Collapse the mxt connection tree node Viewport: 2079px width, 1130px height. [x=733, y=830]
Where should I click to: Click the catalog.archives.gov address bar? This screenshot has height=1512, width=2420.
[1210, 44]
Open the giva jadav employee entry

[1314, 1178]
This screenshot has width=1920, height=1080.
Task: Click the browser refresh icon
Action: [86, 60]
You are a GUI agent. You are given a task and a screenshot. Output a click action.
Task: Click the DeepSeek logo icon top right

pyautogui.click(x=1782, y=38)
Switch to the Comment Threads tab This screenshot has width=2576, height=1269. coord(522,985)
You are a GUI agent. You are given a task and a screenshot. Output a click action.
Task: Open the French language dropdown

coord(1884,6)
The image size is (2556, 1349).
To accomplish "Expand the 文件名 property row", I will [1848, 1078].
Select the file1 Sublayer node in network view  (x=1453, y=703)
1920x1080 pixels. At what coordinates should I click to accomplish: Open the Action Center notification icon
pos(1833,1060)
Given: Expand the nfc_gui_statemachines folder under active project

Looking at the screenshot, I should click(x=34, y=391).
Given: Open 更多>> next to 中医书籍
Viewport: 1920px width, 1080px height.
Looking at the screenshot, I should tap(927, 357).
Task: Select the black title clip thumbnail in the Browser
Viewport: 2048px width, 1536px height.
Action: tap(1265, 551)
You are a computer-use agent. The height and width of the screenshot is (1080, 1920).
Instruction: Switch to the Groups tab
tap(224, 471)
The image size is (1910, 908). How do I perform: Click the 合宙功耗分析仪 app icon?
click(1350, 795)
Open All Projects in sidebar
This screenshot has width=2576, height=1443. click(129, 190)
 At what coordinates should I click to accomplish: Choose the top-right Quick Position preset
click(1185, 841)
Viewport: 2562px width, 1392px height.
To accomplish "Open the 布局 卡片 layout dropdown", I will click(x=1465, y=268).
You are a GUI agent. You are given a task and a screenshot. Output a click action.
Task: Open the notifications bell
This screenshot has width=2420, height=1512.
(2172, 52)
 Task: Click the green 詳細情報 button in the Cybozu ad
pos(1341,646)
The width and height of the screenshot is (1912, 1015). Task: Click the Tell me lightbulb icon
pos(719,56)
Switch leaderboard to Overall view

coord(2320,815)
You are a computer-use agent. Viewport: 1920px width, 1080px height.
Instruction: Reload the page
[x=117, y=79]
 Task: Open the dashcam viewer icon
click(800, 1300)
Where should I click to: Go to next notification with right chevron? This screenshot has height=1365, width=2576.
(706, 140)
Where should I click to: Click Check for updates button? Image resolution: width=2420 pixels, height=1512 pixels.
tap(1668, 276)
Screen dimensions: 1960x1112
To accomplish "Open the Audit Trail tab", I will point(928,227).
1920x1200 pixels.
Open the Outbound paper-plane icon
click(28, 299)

To do:
Report every line above that has the string "computer" in it.

Answer section:
You are a computer-use agent. The height and width of the screenshot is (1080, 1920).
You are a computer-use agent. Viewport: 1920px width, 1080px height.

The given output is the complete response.